Toro had one clear goal — "to get the product out," she says. By bringing a different style to the process — her style, the style she was chosen for — she was able to lead her team past the roadblocks that had blocked their progress.
That's not to suggest leaders shouldn't evolve their styles. Shortly after Ascher took over Quicken, one of his team members arrived at their first one-on-one meeting with a prepared agenda. She had generated a two-page list of the strengths and weaknesses of her previous managers, and offered suggestions about the kind of leader Ascher should become.

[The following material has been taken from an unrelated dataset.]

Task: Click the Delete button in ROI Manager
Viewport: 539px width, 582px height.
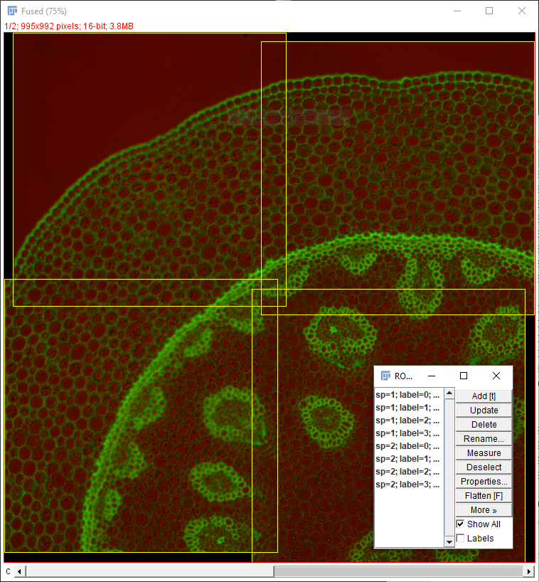Action: (x=484, y=425)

He took the advice in stride. "I saw some things I could definitely take away," Ascher says. "I understood what I had to do to make her experience enjoyable and to be useful as her manager." But there were limits to how much he would change. "Just because acting silly and goofy with her worked for one manager doesn't mean it would work for me. It's not who I am."
A version of this article appeared in the June/July 1997 issue of Fast Company magazine.